EXERCISE DETAILS:
Turn the lines of the records below into a numbered list, skipping any blank lines and leaving out the pictures.

(Records on locating elements on screens)
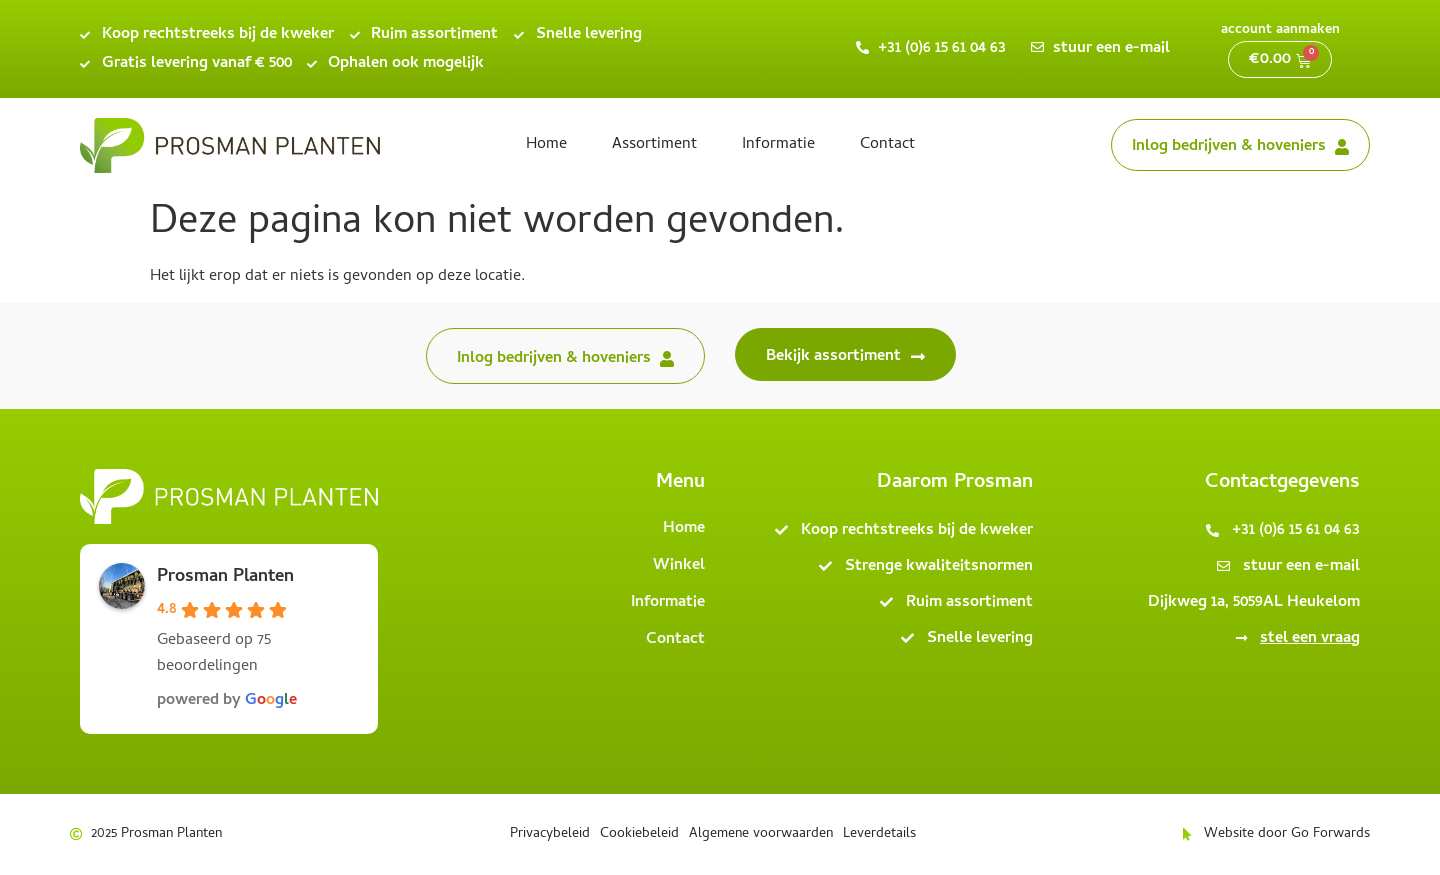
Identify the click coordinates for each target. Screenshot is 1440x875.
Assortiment (654, 145)
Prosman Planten (225, 577)
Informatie (778, 145)
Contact (887, 145)
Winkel (679, 566)
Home (546, 145)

COMPLETE ANSWER:
1. Identify the click coordinates for each target. Screenshot is 1440x875.
2. Assortiment (654, 145)
3. Prosman Planten (225, 577)
4. Informatie (778, 145)
5. Contact (887, 145)
6. Winkel (679, 566)
7. Home (546, 145)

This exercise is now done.